What is 'Liberalization Clause'

A liberalization clause is an insurance policy provision allowing adjustments to existing coverage to comply with changes to laws and regulations. Property insurance is the most likely place to find a liberalization clause.

BREAKING DOWN 'Liberalization Clause'

In the United States, each state primarily regulates the sale of insurance policies. State laws determine required coverages and limits, set liquidity requirements insurance companies must meet to sell policies, and govern insurer insolvencies.

One issue that insurers must contend with is regulatory change. Amended insurance regulations may result in underwritten policies being out of compliance. Insurers will add a liberalization clause that adapts to regulatory changes, even if the changes happen during the policy period.

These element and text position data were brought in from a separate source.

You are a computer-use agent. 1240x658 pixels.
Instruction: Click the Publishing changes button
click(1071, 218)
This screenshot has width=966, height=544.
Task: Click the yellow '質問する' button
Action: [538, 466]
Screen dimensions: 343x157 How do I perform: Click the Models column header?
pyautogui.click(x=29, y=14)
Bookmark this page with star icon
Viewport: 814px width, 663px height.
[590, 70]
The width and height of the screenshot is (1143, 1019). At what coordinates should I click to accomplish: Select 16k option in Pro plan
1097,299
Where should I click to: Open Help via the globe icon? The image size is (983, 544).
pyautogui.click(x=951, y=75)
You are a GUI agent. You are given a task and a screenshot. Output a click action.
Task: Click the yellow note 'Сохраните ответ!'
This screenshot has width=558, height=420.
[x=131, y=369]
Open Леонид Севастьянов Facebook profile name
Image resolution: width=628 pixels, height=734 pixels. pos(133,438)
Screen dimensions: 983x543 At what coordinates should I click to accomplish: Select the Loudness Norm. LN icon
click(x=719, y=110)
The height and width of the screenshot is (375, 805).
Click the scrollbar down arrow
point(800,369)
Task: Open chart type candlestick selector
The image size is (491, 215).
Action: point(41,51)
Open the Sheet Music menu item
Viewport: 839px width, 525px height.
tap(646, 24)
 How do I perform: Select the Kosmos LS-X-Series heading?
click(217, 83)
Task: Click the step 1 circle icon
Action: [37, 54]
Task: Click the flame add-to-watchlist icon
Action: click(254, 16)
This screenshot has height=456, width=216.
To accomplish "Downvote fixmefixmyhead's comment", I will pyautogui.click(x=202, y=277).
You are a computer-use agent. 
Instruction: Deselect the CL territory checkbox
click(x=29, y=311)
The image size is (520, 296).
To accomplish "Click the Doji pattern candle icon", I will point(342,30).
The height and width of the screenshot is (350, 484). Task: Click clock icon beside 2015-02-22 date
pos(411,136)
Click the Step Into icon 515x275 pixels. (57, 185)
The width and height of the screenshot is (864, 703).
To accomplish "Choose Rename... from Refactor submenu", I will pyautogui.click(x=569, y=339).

Including a liberalization clause allows insurers to expand coverage to comply with regulatory changes without issuing a new policy endorsement and notifying the policyholder. This clause enables the insurer to broaden the risks that a policy covers without requiring an additional premium from the policyholder. Regulatory changes only affect existing policies that include a liberalization clause since policies issued after the change will include coverages that match changes in regulation.

Liberalization Clause Example

For example, an insurer sells a property insurance policy that contains no coverage for damage to storm shutters but does contain a liberalization clause. Later, the state legislature passes a new law requiring insurance policies to include coverage for storm shutters automatically. Because of the added liberalization clause, the insurer automatically extends coverage to existing policies without increasing premiums.

In some cases, changes to insurance regulations may limit coverage. For example, state lawmakers may pass new legislation removing the requirement of storm shutter coverage. This change reduces the coverage that future policyholders will have, but it will not impact existing policyholders. Liberalization clauses do not restrict benefits not already provided.

Both policyholders and insurance companies benefit from the inclusion of liberalization clauses. Policyholders receive beneficial coverage not bought with the original policy. Also, insurance companies benefit because they do not incur the administrative costs associated with notifying insured parties of new regulations.